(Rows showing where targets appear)

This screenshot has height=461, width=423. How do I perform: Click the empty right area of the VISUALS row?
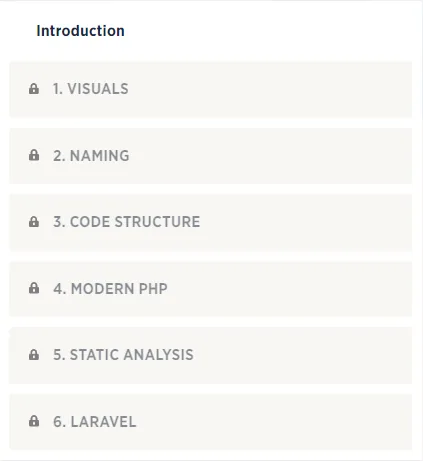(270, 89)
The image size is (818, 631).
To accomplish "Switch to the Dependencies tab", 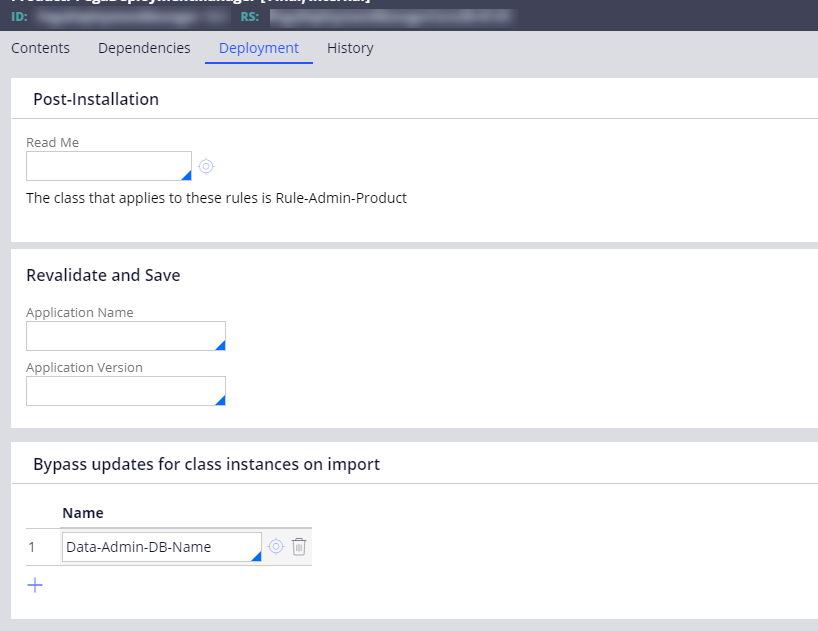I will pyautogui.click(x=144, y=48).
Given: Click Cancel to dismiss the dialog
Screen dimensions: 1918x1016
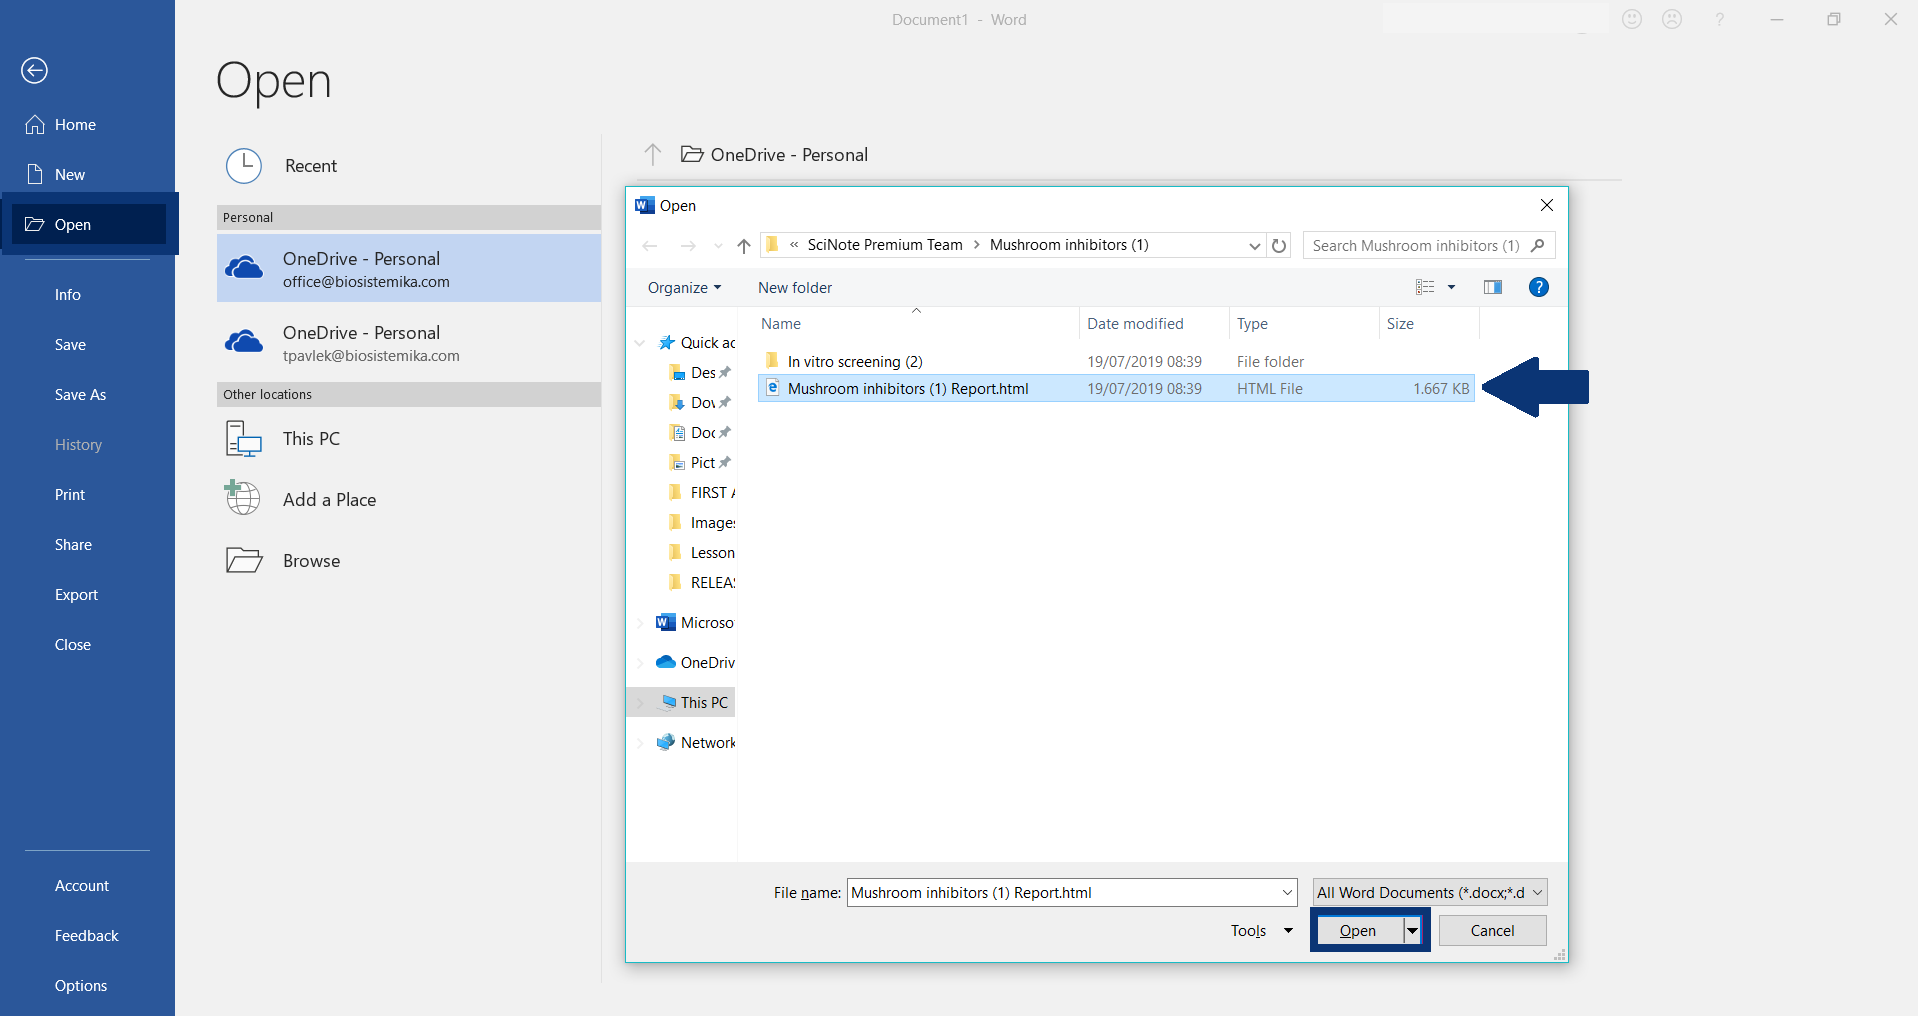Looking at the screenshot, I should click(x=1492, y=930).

__Exercise details__. Reproduce word for word the lines from the one containing "Given: Click Cancel to dismiss the dialog" through the end of the items, leaving the pictures out.

__Answer to this exercise__.
Given: Click Cancel to dismiss the dialog
Screen dimensions: 1918x1016
Looking at the screenshot, I should click(x=1492, y=930).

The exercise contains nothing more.